Every healthcare practice should know how to complete a pre-acceptance waste audit. It’s an essential part of your disposal workflows and means that your healthcare waste can be safely and efficiently managed, tracked, and disposed of.
It is entirely the responsibility of the healthcare practice to make sure that a pre-acceptance audit is carried out for their premises, and it must be completed in person.
Healthcare professionals must carry out audits regularly. They also need to understand the need for comprehensive and accurate information on a variety of topics.
Perform regular audits
Carrying out pre-acceptance audits routinely allows you to maintain compliance and note any significant and relevant changes that have happened to your practice’s workflows.
Healthcare professionals must conduct an audit every 12 months if they produce more than 5 tonnes of clinical waste in a year. This reduces to performing an audit every 2 or 5 years, dependent on the services provided if they produce less than 5 tonnes of clinical waste in that time.
There are several reasons why you may need to carry out a pre-acceptance audit. These include:
- The time between audit completions has exceeded
- You have made a significant change to your workflows
- The type of waste you are creating has changed
- The waste you are producing is found to not match with a previous pre-acceptance audit.

—————

Exercise instructions → Carry on the text on pre-acceptance waste audits for healthcare practices, starting right after its final sentence. The lines that come next are separate material and have no connection to the text on pre-acceptance waste audits.

Data shown →
—————

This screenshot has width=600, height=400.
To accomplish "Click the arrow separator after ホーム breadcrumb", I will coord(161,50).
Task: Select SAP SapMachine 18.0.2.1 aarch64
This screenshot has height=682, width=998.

—————

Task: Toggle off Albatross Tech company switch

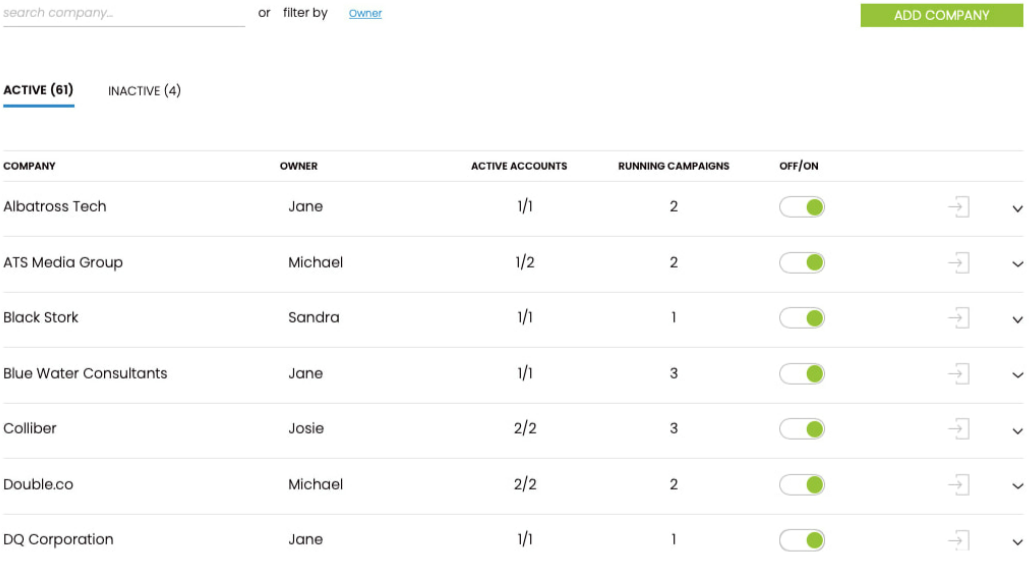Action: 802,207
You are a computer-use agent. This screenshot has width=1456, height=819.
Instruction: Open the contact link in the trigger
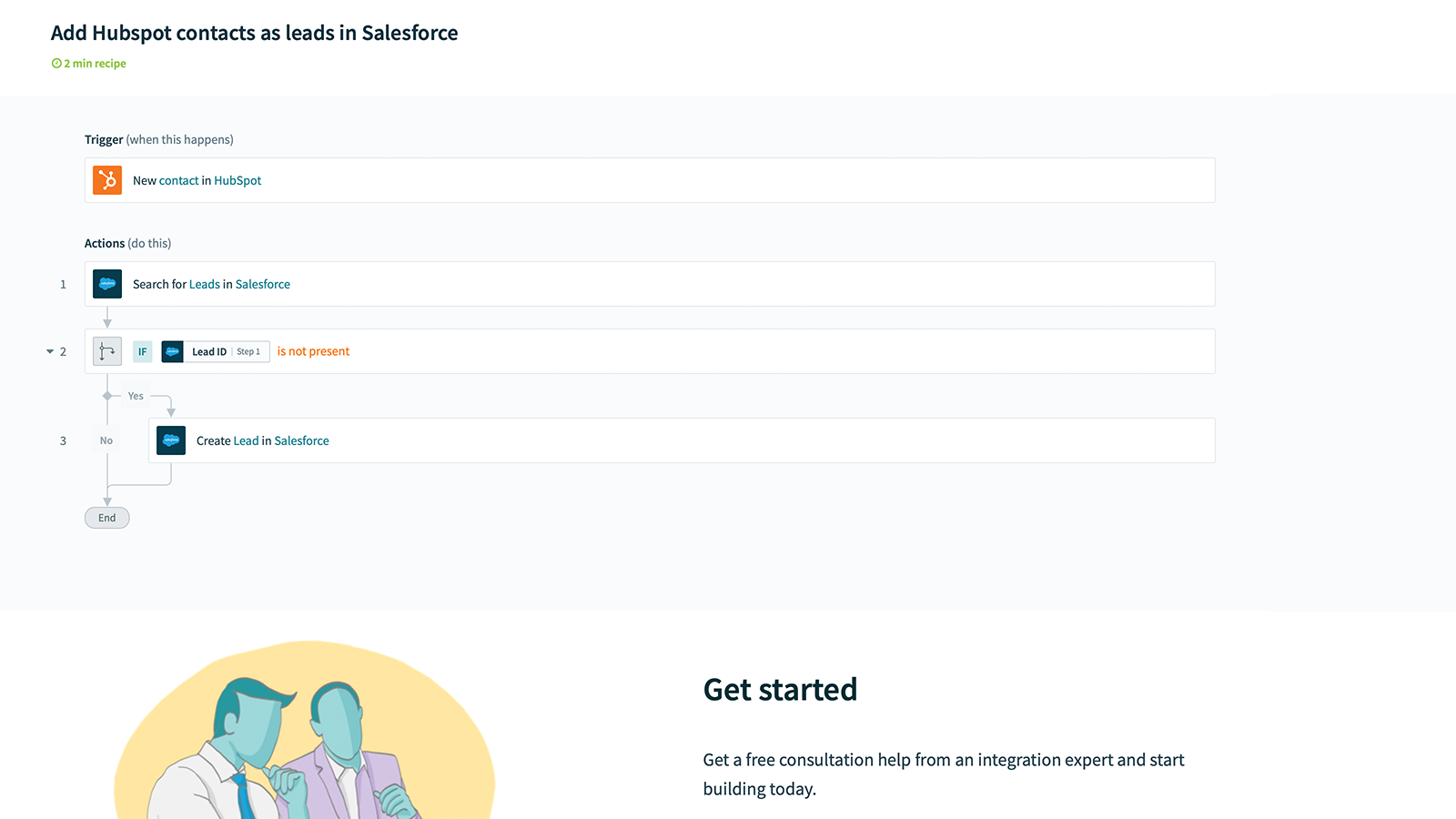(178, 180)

—————

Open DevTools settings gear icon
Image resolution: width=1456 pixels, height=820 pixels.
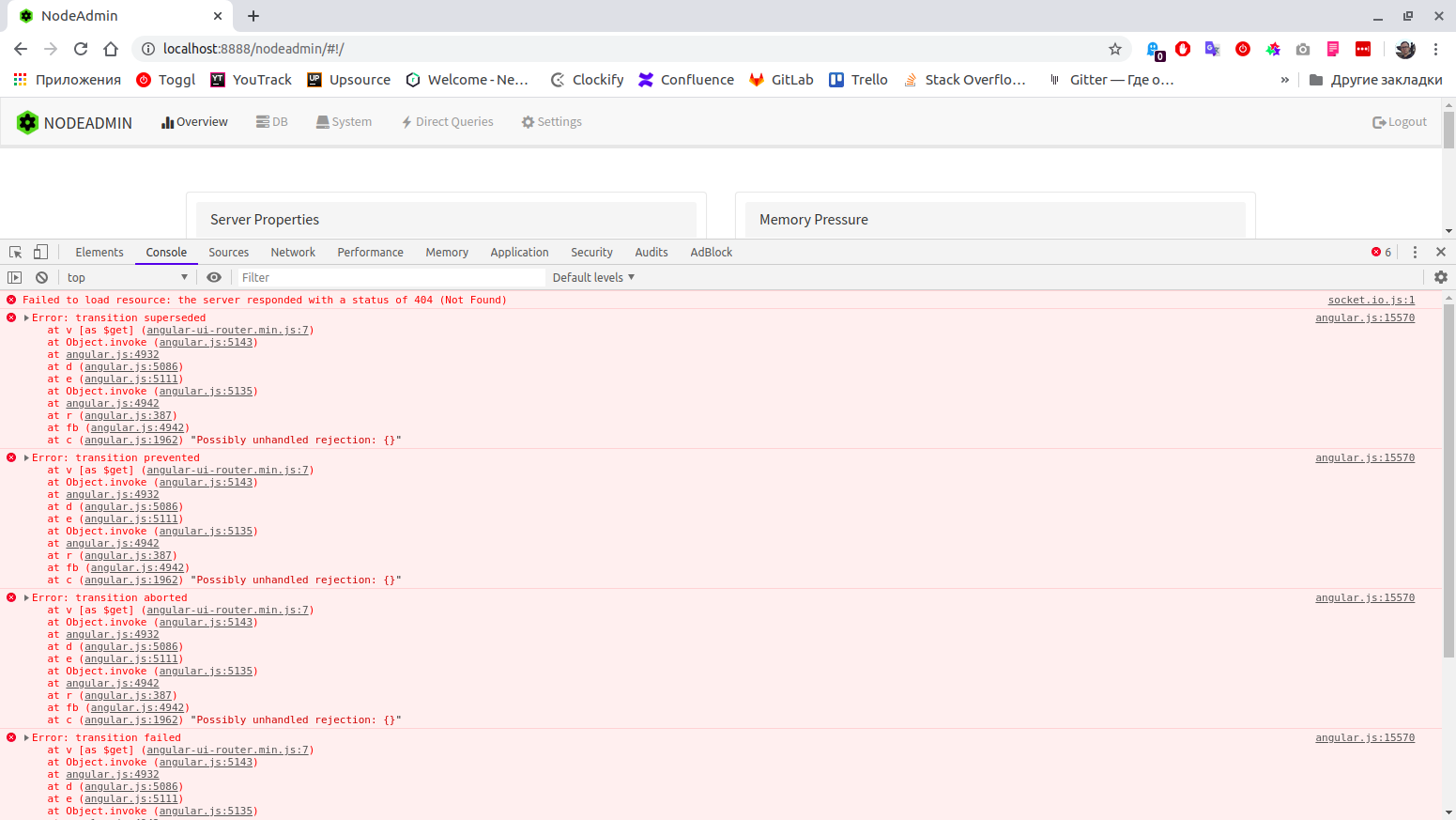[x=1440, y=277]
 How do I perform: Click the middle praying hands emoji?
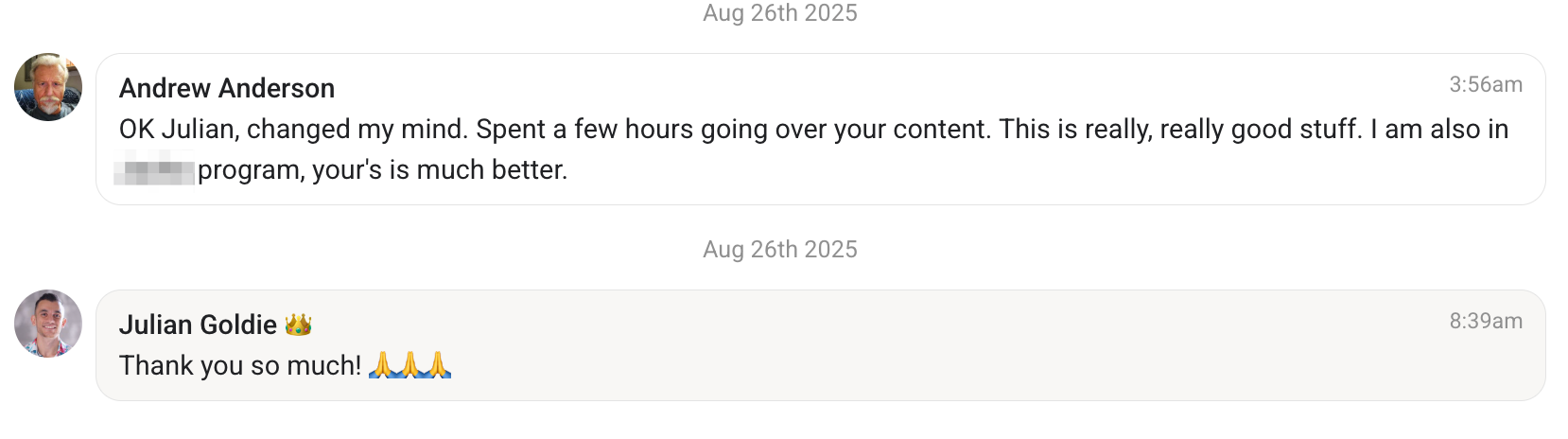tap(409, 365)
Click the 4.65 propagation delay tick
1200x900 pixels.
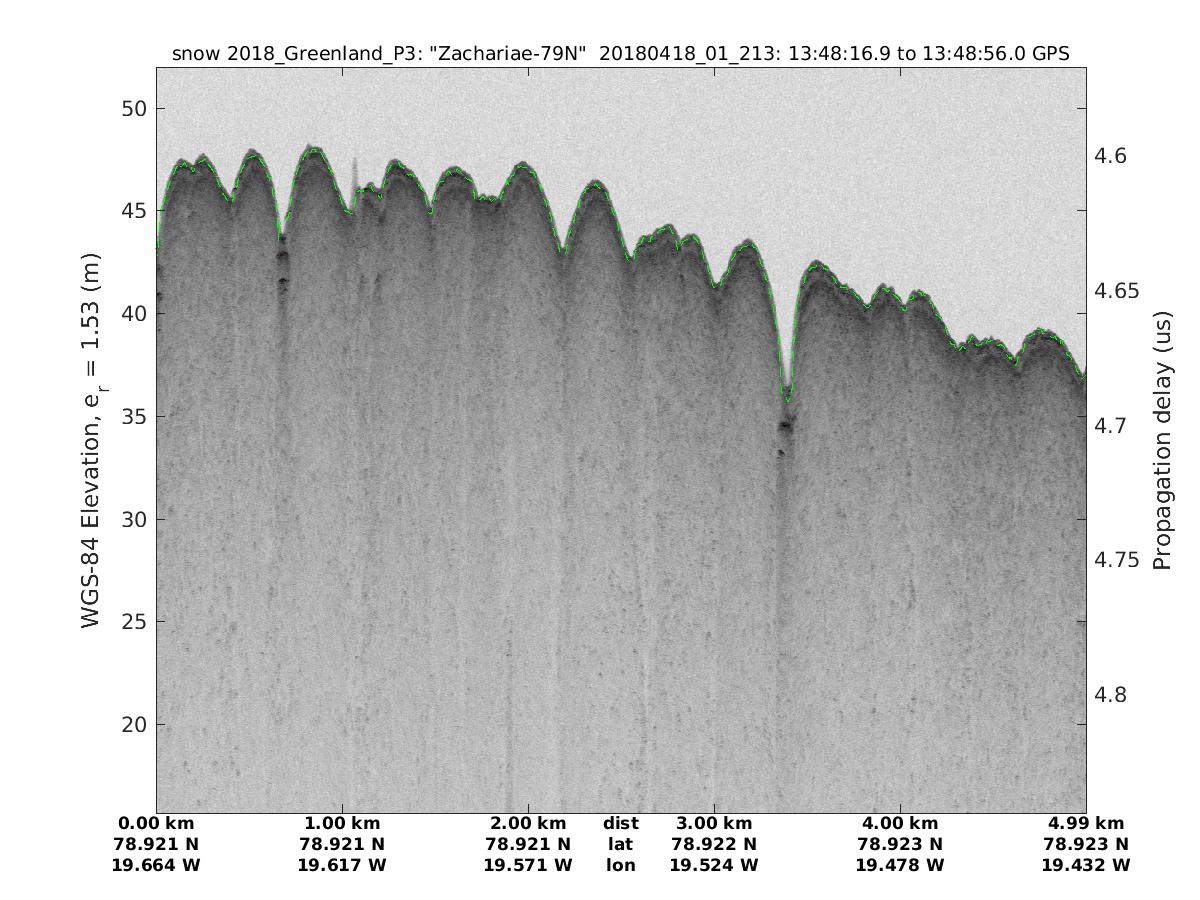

—————

Exercise response →
Keeping your information up-to-date allows waste management teams to treat waste products safely. It also allows them to assess whether they can help you from a technical and legal standpoint.
As a practice that cares about the effective disposal of its refuse, this is your first step to ensuring it can be treated safely and effectively.
Information to include
Your pre-acceptance audit will require complete information on your practice’s disposal workflows.
Healthcare practices must work with the colour-coded waste guidance as per the HTM 07-01. Doing so will allow you to consistently identify and segregate your waste in daily workflows. It also makes completing pre-acceptance audits more straightforward.
The audit must include information about the practice itself, the care it provides, and information on the audit such as when it was carried out, by whom, and how this was done.
A healthcare practice must break down the waste types produced within each area of the premises. These can be identified by the colour coding system, and will likely include:
- Infectious waste items (yellow or orange waste streams)
- Cytotoxic and cytostatic contaminated material (purple waste stream)
- Sharps (yellow or orange waste streams)
- Pharmaceuticals or controlled drugs (blue waste stream)
- Non-hazardous offensive waste (yellow and black, or tiger, waste streams)
- Anatomical waste (red waste stream)
- Dental amalgam and gypsum (white waste stream).
Every type of waste product your practice creates must be accounted for and you must also stipulate whether the waste has come from a human or animal source.
If your practice needs to make changes because of the findings of the pre-acceptance audit, these must also be recorded.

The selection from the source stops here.